With his performance in Navya..Naye Dhadkan Naye Sawaal, Mahabharat, Kuch Rang Pyar Ke Aise Bhi and Yeh Rishtey Hain Pyaar Ke, Sheikh established himself among the leading and highest paid actors in Hindi television. In 2014, Sheikh was placed third in Rediff.com's "Best Television Actors" list.

In an interview, Sheikh revealed about how he chooses his projects. He said,

"When it comes to me, I consciously pick up projects where I get to do something different. In my last couple of shows, my characters were very relatable. They even inspired me in my personal life."

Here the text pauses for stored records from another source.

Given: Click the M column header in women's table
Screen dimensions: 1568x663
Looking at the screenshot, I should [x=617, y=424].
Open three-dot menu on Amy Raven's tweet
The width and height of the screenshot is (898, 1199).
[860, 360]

Sheikh was named the Times Most Desirable Men on Television in 2017. Subsequently, he was placed 4th in 2018, 3rd in 2019, and 4th in 2020. In its "50 Most Desirable Men" list, he was placed 50th in 2017, 29th in 2019, and 38th in 2020. Sheikh has also appeared in Eastern Eyes 50 Sexiest Asian Men list. He was placed 25th in 2016, 17th in 2018, and 11th in 2019. In August 2018, he was chosen as the first Indian torch bearer of the 18th Asian Games by the Indonesian government. In 2024, he was placed in Hindustan Timess "Best Bollywood Debuts" of the year list. Sheikh has also been a prominent celebrity endorser for several brands and products such as Godrej No. 1 and TVS Motor.

== Personal life ==
After dating for almost two years, Sheikh married Ruchikaa Kapoor on 19 October 2020 in a court wedding, after which they had celebrations in Jammu and Mumbai. Kapoor is the director of Hindi original films on Netflix India. On 9 September 2021, they became parents to a baby girl, Anaya. The couple welcomed another baby girl, Kudrat, on 1 September 2023.

==Filmography==

Key
| † | Denotes films that have not yet been released |

=== Films ===
- All films are in Hindi unless otherwise noted.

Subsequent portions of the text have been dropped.